Another groan echoed around the building. Charlie could
actually feel the cold, linoleum-covered floor quiver this time, not in the
solid, dusty way of stone shaking stone, but in a way that was almost organic –
a shiver, a pulse. Strange sounds
clicked and squelched around him. The
floor became wet, sticky, slick. The
gaping doors seemed almost to have breath of their own, chill, but rank. Charlie heard himself whimper and broke into
a run. His feet slipped across the
floor and he nearly stumbled over the suddenly uneven surface. The silence around him was punctuated by
unnatural noises. He recognised the
sighs and moans from his room back in the apartment. He could hear drips and splashes and the sounds of peeling,
sliding movement. He was no longer alone.
His pace increased.
If he had run quickly before, now he was like lightning. He hoped, desperately, to find himself in
some semblance of normality, even to be surrounded by strangers, so long as
they were human.
I want to wake up!
Then, unexpectedly, the sibilant chorus of silence gained
another voice, one which wept hysterically.
It sent a shiver of terror through Charlie’s spine along with flashes of
memory; the days when his mother still lived with him and he would come running
to her, desperate to show off some new find or creation, only to discover her
huddled in a corner, tears leaking down her bruised face, arms defensive. The image had horrified him then and now he
was seeing it anew in the back of his mind as the monsters seemed to close in
around him. He could her wrenching sobs
and almost make out the words.
“Please stop!”
Now he saw images of his father, belt in hand, sending
lash after lash of searing leather down onto his mother’s bare skin.
“Please!”
He was finding it hard to breathe. The walls - sticky, burnt and oozing fluids
- seemed to be closing in. He could
feel the blows hitting him. He could hear
the screams, hers and his own. He was
suffocating.
“Why don’t you just stop you old harridan! Stop tormenting me!”
That wasn’t his mother.
Deep breath.
But he did know that voice.
Calm down.
Think clearly.
It was… Paige.
Paige!
“Paige!”
As he ran towards the sound of crying his voice seemed to
shatter the strange spell his surroundings had been under. Drips became echoes, slime became cool stone
and the uneven floor smoothed into tiles.

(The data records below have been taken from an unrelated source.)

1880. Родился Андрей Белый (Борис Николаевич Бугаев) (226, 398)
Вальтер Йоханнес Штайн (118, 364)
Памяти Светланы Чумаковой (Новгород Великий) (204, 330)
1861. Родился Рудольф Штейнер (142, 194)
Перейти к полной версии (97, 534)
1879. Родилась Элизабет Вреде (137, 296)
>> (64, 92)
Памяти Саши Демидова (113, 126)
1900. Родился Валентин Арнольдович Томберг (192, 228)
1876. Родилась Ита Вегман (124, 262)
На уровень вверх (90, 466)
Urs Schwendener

Oil lamps flickered on to either side at intervals and Paige’s voice
rebounded off bare, stone walls towards him.
“Please, just shut up!” she screamed.
“Paige! It’s
me!” He skidded around a corner and
found her huddled on the floor outside a series of cells with thick wooden
doors, blotched with the heads of cast iron nails, “Are you alright?”
She looked up at him, slowly, her grease-streaked face
becoming wide-eyed and full of wonder.
“She’s stopped at last!
You made her go away!” She
rose, stepped towards him and then her gaze wandered around the room they were
in, glancing off the intimidating-looking doors to each of the cells. Her expression dissolved. “Where the hell are we?”